The heights of the monument's pillars can be represented as an array $h$ of $n$ positive integers, where $h_i$ represents the height of the $i$-th pillar for all $i$ between $1$ and $n$.

Penchick wants the heights of the pillars to be in non-decreasing order, i.e. $h_i \le h_{i + 1}$ for all $i$ between $1$ and $n - 1$. However, due to confusion, the monument was built such that the heights of the pillars are in non-increasing order instead, i.e. $h_i \ge h_{i + 1}$ for all $i$ between $1$ and $n - 1$.

Luckily, Penchick can modify the monument and do the following operation on the pillars as many times as necessary:

• Modify the height of a pillar to any positive integer. Formally, choose an index $1\le i\le n$ and a positive integer $x$. Then, assign $h_i := x$.

Help Penchick determine the minimum number of operations needed to make the heights of the monument's pillars non-decreasing.

Input

Each test contains multiple test cases. The first line contains the number of test cases $t$ ($1 \le t \le 1000$). The description of the test cases follows.

The first line of each test case contains a single integer $n$ ($1 \leq n \leq 50$) — the number of pillars.
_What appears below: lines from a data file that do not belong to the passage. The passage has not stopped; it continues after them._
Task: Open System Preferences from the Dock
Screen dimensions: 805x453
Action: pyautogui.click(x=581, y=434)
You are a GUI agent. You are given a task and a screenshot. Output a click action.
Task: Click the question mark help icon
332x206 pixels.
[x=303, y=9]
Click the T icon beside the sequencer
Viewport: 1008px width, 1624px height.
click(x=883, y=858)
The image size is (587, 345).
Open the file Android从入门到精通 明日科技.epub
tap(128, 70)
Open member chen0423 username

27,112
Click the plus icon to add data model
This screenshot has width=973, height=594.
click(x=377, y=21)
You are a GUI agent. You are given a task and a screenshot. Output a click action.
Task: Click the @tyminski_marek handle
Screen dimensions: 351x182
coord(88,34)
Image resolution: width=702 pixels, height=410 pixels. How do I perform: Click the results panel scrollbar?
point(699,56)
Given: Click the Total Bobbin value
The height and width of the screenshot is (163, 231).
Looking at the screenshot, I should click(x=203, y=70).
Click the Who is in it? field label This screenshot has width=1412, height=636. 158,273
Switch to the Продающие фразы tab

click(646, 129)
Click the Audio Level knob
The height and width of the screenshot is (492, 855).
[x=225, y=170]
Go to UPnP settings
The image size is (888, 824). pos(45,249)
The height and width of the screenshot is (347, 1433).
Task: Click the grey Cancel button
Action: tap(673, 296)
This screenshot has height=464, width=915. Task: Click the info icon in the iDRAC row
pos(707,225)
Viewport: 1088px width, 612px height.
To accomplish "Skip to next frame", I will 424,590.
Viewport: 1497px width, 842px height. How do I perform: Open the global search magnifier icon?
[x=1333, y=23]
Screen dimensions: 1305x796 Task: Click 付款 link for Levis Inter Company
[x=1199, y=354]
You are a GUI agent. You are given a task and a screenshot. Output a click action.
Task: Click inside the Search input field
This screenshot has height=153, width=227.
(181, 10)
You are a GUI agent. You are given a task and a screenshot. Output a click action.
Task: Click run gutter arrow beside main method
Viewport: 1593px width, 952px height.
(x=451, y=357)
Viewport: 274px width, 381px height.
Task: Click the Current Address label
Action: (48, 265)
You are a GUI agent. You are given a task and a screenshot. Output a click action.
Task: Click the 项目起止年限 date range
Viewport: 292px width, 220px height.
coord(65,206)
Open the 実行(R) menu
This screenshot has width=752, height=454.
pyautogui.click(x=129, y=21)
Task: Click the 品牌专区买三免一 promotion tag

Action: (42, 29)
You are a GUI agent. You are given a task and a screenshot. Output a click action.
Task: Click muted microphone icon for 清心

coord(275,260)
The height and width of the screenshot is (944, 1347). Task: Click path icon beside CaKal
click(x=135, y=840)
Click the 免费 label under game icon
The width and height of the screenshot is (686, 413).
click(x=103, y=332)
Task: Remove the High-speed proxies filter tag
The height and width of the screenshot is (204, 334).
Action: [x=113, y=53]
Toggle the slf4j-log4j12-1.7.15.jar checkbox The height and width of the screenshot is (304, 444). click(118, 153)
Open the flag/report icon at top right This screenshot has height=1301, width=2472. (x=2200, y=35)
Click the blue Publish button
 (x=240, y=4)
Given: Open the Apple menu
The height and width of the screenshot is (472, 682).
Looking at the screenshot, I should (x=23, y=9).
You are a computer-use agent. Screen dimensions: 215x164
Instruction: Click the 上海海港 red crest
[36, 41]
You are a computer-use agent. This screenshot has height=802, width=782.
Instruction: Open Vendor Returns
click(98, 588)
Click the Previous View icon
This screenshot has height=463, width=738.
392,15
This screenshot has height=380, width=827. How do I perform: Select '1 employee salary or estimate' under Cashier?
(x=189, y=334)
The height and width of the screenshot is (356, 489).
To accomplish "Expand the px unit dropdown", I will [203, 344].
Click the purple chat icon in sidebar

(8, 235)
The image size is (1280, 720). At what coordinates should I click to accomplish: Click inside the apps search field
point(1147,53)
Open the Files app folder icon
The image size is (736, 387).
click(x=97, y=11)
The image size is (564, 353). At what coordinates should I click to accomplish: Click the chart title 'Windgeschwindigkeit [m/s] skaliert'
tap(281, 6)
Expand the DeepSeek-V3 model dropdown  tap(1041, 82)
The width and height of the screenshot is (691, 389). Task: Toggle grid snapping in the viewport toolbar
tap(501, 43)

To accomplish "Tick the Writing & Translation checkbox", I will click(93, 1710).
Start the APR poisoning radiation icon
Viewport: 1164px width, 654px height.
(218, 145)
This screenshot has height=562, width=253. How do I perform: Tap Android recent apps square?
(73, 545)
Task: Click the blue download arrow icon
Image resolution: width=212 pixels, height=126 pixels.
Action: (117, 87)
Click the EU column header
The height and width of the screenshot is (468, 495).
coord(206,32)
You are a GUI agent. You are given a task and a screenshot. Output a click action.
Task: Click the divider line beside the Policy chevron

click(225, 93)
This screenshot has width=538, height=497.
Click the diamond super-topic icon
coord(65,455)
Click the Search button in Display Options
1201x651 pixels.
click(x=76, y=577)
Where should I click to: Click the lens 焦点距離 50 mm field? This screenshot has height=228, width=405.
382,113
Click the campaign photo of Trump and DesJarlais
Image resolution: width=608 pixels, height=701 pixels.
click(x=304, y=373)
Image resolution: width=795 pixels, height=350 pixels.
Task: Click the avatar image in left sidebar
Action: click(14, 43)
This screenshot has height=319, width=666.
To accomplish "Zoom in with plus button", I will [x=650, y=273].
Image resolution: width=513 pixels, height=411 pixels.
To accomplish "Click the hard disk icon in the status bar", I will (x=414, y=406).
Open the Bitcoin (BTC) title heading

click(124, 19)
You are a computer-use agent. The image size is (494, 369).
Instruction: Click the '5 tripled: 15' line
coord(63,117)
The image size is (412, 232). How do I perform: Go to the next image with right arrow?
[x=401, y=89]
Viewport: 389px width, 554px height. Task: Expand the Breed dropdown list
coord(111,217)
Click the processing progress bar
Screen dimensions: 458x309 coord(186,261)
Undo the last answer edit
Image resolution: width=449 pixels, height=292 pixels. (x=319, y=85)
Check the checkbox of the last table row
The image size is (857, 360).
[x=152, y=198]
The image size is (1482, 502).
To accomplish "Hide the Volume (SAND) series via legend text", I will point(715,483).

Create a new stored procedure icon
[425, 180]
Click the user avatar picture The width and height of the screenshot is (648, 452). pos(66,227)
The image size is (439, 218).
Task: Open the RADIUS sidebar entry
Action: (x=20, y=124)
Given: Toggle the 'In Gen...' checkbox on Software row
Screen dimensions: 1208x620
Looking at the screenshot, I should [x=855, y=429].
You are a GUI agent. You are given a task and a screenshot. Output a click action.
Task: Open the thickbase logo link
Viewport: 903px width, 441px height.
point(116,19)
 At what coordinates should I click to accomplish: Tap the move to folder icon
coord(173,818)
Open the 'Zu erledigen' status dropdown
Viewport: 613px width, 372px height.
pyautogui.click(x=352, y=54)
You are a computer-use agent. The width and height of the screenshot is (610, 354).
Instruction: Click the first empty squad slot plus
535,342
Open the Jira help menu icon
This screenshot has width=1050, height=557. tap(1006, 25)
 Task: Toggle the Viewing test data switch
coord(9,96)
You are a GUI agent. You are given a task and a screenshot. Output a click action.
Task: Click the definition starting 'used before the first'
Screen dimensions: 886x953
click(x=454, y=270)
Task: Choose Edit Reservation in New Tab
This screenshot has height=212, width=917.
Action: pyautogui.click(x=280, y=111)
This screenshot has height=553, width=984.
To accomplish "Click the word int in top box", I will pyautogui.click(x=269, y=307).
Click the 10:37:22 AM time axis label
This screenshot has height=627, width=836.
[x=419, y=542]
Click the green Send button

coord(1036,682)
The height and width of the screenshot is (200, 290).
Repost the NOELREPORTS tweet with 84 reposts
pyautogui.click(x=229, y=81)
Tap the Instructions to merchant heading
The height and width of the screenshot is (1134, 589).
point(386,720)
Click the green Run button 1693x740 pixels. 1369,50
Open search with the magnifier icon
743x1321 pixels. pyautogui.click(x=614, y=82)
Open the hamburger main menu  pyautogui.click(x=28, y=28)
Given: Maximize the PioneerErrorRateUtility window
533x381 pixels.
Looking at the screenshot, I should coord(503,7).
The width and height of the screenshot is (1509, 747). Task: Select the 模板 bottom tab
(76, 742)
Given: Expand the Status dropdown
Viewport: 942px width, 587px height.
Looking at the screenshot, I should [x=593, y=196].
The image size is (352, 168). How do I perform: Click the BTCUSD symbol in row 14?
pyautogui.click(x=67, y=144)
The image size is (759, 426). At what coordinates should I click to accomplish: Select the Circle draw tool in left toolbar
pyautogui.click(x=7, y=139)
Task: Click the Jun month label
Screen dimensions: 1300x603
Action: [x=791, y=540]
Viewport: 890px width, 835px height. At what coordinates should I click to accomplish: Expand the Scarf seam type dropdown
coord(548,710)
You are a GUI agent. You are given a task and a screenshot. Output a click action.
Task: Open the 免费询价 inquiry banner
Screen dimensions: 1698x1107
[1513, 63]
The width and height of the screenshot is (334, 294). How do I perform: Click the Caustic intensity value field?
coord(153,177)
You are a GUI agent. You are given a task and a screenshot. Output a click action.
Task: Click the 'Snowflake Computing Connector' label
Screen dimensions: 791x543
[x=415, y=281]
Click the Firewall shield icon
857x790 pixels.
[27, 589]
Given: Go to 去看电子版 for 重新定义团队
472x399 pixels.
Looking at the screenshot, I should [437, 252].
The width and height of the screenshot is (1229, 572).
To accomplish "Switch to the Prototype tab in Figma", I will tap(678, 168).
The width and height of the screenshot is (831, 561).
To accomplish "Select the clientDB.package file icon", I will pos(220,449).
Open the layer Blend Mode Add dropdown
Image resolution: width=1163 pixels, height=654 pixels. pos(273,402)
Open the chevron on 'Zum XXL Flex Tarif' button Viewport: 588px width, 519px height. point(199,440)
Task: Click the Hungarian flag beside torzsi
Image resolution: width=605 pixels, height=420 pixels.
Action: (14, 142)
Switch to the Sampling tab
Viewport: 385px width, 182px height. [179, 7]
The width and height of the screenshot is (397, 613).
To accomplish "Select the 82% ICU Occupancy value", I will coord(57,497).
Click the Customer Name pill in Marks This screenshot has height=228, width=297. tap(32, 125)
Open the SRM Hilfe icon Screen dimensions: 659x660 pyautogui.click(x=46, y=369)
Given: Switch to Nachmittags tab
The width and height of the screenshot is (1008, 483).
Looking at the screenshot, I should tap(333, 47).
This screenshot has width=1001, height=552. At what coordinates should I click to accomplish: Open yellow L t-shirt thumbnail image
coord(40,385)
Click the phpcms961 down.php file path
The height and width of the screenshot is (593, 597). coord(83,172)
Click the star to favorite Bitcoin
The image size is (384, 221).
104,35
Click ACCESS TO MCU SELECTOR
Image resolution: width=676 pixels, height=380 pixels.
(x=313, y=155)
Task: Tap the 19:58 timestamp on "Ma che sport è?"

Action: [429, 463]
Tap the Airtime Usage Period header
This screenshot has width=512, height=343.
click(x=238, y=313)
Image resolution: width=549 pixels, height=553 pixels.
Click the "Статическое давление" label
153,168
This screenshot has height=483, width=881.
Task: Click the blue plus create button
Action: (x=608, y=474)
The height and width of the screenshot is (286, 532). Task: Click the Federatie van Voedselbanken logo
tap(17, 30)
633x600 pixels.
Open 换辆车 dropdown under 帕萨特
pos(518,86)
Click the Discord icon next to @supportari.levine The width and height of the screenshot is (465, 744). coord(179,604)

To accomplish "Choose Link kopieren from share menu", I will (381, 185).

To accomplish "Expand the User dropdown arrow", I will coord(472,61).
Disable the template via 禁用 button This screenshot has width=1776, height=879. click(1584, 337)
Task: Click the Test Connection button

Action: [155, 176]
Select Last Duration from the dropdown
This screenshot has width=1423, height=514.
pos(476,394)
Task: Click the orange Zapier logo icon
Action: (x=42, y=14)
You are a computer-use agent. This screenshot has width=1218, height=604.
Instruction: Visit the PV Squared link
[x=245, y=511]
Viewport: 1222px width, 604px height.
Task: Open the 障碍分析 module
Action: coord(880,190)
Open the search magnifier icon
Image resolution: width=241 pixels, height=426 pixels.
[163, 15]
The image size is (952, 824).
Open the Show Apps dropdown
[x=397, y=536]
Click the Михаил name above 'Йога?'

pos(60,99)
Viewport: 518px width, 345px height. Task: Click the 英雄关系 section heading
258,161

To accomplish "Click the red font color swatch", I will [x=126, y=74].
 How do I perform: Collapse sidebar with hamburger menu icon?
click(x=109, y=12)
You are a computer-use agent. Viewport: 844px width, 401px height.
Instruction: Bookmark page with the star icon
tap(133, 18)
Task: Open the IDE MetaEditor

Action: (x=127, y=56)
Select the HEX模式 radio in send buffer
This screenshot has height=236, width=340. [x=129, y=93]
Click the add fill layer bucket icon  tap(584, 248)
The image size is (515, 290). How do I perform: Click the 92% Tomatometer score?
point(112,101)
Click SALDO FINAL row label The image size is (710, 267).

The second line of each test case contains $n$ integers $h_1, h_2, \ldots, h_n$ ($1 \le h_i \le n$ and $h_i\ge h_{i+1}$) — the height of the pillars.

Please take note that the given array $h$ is non-increasing.

Note that there are no constraints on the sum of $n$ over all test cases.

Output

For each test case, output a single integer representing the minimum number of operations needed to make the heights of the pillars non-decreasing.

Note

In the first test case, the initial heights of pillars are $h = [5, 4, 3, 2, 1]$.

• In the first operation, Penchick changes the height of pillar $1$ to $h_1 := 2$.
• In the second operation, he changes the height of pillar $2$ to $h_2 := 2$.
• In the third operation, he changes the height of pillar $4$ to $h_4 := 4$.
• In the fourth operation, he changes the height of pillar $5$ to $h_5 := 4$.

After the operation, the heights of the pillars are $h = [2, 2, 3, 4, 4]$, which is non-decreasing. It can be proven that it is not possible for Penchick to make the heights of the pillars non-decreasing in fewer than $4$ operations.

In the second test case, Penchick can make the heights of the pillars non-decreasing by modifying the height of pillar $3$ to $h_3 := 2$.

In the third test case, the heights of pillars are already non-decreasing, so no operations are required.

Samples

3
5
5 4 3 2 1
3
2 2 1
1
1

4
1
0